The Indianapolis company appears poised to seize on the language. In a press release late this morning, it said it was "disappointed" with the $4.2 million loss that Genesco reported hours earlier. "Consistent with its responsibilities to The Finish Line's shareholders, the company is evaluating its options in accordance with the terms of the merger agreement."
If Finish Line attempts to trigger that clause, Genesco likely will dispute that position and attempt to force it to close under the original $54.50-per-share terms. The parties also could reopen negotiations and reduce the price.
In a conference call with analysts prior to Finish Line's announcement, a Genesco official denied that his company's disappointing quarterly results would give Finish Line the right to exercise the material adverse change clause.
The merger agreement allows Genesco to cancel the deal if it pays $46 million. There is no similar fee for Finish Line. But it's obligated to close except under limited circumstances, such as triggering of the material adverse change clause.
Finish Line in June negotiated the purchase, in a bid to reduce its reliance on the Finish Line chain.

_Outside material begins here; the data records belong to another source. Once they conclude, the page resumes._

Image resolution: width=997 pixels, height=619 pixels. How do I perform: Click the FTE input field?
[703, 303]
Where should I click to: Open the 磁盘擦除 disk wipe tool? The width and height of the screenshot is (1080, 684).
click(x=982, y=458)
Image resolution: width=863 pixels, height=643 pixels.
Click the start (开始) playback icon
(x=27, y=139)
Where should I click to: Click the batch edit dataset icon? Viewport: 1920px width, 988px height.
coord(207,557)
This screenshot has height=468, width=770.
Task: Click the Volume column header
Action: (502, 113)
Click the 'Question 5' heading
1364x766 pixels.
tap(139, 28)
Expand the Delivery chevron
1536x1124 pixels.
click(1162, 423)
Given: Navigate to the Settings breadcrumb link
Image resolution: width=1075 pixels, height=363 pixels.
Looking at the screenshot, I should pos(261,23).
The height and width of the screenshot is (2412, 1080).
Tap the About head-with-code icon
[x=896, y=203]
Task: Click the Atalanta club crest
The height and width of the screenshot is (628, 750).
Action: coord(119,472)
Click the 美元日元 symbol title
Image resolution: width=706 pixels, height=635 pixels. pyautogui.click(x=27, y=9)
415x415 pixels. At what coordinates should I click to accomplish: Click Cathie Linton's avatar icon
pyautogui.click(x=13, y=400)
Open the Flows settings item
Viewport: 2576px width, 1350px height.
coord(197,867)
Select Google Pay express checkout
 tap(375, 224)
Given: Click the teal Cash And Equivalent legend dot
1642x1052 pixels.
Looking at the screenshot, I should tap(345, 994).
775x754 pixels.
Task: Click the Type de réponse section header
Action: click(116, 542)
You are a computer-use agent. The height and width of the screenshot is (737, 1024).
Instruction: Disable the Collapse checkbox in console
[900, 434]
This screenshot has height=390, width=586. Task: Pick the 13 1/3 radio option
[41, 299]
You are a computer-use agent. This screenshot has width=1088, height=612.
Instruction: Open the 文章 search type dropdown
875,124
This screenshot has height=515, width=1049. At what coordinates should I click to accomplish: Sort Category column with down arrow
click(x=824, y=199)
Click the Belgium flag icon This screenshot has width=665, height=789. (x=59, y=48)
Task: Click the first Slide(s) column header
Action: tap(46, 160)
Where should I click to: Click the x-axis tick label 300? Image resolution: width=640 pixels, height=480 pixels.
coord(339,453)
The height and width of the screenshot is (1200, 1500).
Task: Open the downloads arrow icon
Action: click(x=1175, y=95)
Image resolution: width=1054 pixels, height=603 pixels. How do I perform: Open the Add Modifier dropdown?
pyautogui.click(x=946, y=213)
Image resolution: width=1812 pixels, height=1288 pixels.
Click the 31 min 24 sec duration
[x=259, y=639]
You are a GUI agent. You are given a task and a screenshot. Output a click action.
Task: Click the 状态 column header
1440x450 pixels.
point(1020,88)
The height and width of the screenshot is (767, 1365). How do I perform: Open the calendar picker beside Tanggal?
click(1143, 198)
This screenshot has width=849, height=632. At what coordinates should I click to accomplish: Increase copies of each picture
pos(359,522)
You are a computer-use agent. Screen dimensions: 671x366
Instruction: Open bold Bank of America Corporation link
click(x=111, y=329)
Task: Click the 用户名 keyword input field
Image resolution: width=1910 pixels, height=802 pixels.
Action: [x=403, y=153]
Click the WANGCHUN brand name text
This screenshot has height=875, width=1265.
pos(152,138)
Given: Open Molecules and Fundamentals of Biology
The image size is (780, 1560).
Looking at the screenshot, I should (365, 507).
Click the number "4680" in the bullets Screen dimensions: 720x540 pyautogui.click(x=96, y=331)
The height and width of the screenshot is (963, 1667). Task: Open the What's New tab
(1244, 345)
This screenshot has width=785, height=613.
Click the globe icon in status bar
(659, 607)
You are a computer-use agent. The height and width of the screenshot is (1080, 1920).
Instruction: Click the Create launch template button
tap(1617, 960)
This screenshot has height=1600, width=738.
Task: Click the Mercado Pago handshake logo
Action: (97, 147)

Genesco operates a host of mall retailers, including Journeys and Hat World.
Genesco shares tumbled late this morning, a sign investors are skeptical the deal will close at the original price. Genesco shares were trading early this afternoon at $43.87, down $6.23, or 12 percent, on the day.
Genesco's stock price is now 20 percent below what Finish Line had agreed to pay.
Finish Line shares rose today. They were trading at $6.30, up 76 cents, or 14 percent.
Since the companies cut their deal, credit markets have slid into turmoil, raising questions about Finish Line's ability to complete the heavily leveraged purchase.